Unclean community toilets source of Covid-19 infection: Govt


By NS Desk 14-Apr-2020

New Delhi, April 14 (IANS) Ramping up its fight against coronavirus in densely-populated hotspots, especially after seven Covid-related deaths were reported from Mumbai's Dharavi slum, the Centre on Tuesday issued guidelines, warning that poorly-maintained community toilets can serve as a major source of viral infection.

The office of Principal Scientific Advisor to the Centre K. Vijay Raghavan released a handbook outlining guidelines, created specifically for areas where toilets, washing or bathing facilities are shared and which states/local bodies and communities can adopt to contain the spread of Covid-19, especially in densely-populated areas.

The guidelines categorically emphasise on catalysing behaviour change and promoting strict adherence to hygiene and sanitation practices. "It is important that all patients in the community with ILI (Influenza-like Illness) symptoms such as fever, chills, dry cough, running nose etc. immediately report to the nearest ASHA/Anganwadi/ frontline workers," said the handbook.

The Centre has emphasized on having a face cover for everyone in the community -- including children older than three years -- as people with no symptoms can infect others.

"Those living in close proximity with others should distance themselves as far as possible, ventilate the room with a fan and open window. Always use face covers when in close proximity," said the guidelines.

The handbook also emphasised that fruits and vegetables should be thoroughly washed, and milk bags and other packaged food items should also be washed with soap water before use.
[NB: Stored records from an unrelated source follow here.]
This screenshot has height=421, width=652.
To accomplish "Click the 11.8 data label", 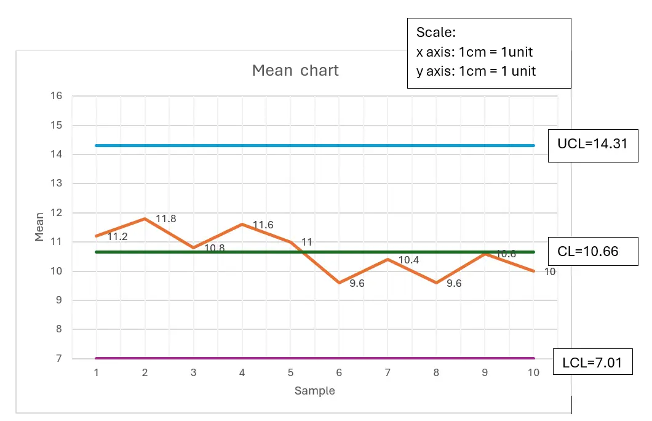I will pyautogui.click(x=166, y=219).
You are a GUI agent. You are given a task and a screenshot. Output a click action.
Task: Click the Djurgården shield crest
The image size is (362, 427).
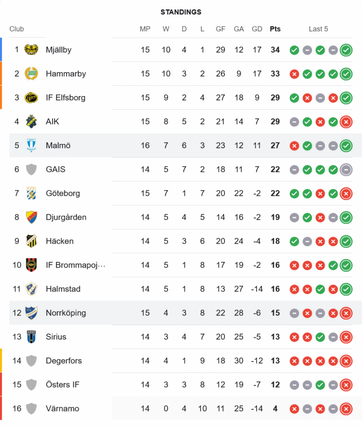(31, 217)
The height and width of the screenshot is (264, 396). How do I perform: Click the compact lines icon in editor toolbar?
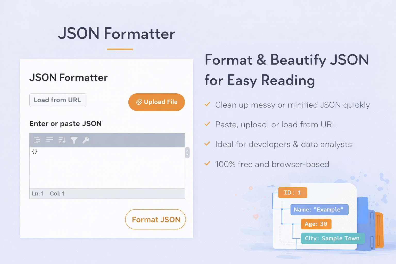coord(50,140)

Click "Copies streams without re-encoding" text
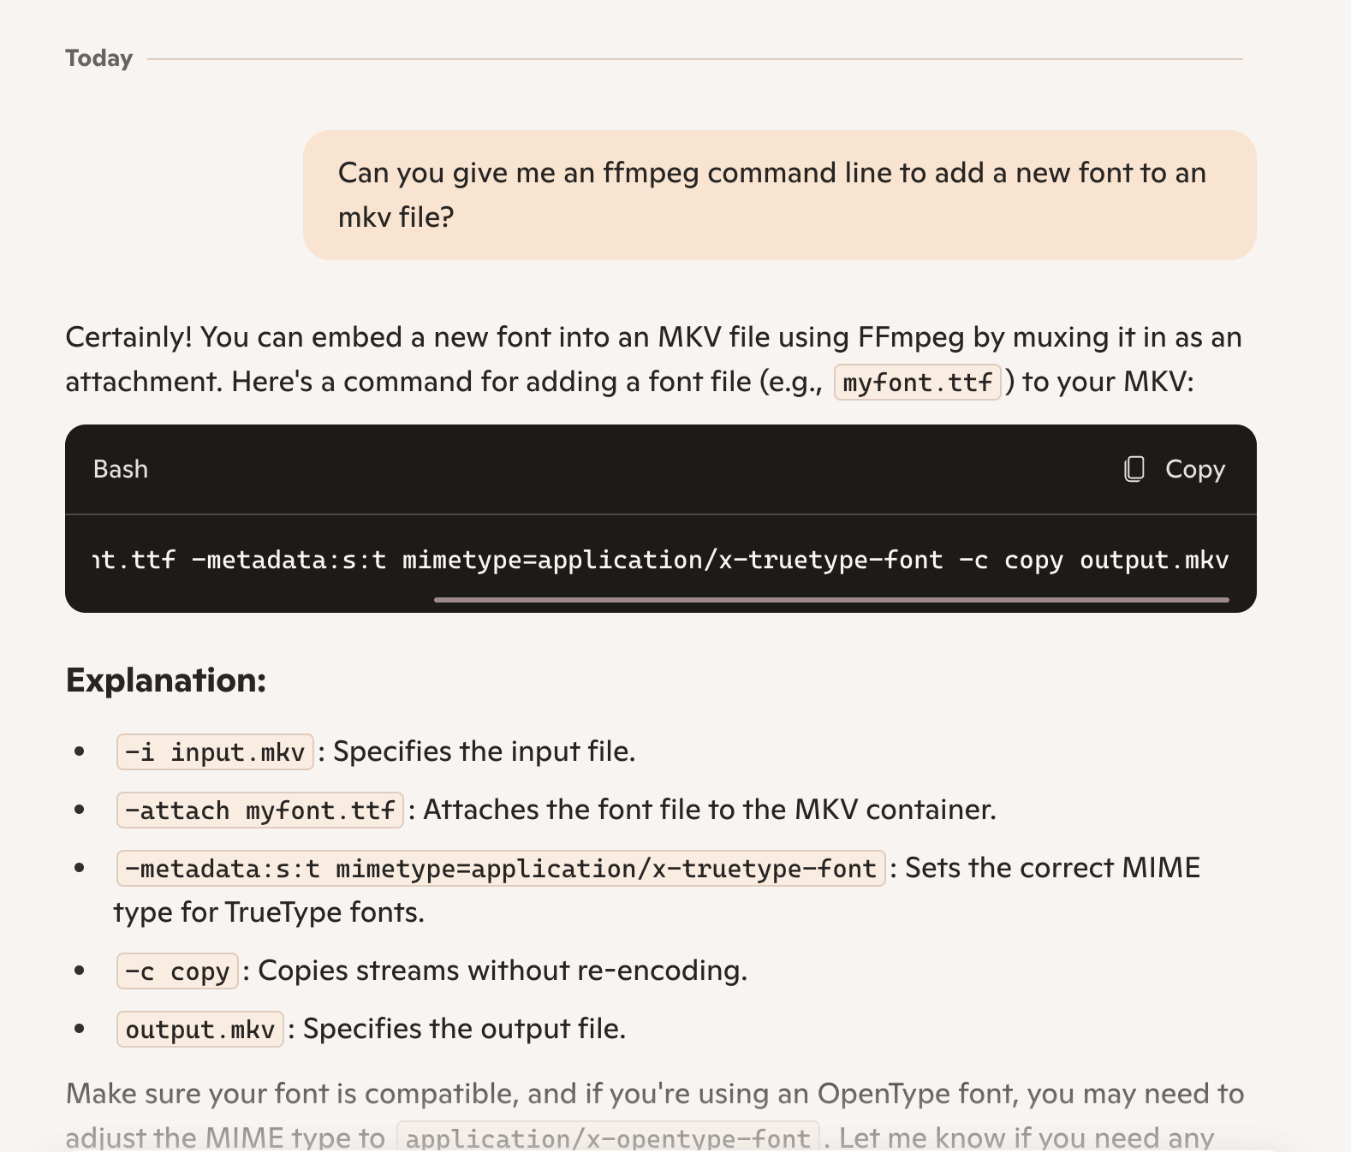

The document identified common use surfaces such as handles, knobs, doors etc. as a major source of disease spread in a community. "It is recommended that foot operated hand washing stations are installed at all public areas to enable residents to frequently wash their hands... hand washing stations will control the spread of the disease while reducing the amount of water used. To eliminate use of soap, chlorine can be added to the water," said the handbook citing two designs for affordable and self-assembled hand washing stations.

"Individuals must not defecate in the open and instead must use the toilet. The toilet must be kept clean after every use. Poorly-used or maintained community toilets can serve as a major source of disease. To prevent infection caused by people who do not take proper precautions while using toilets, the following best practices must be observed," said the handbook, insisting on maintaining safe distancing from each other near toilets and in other public areas.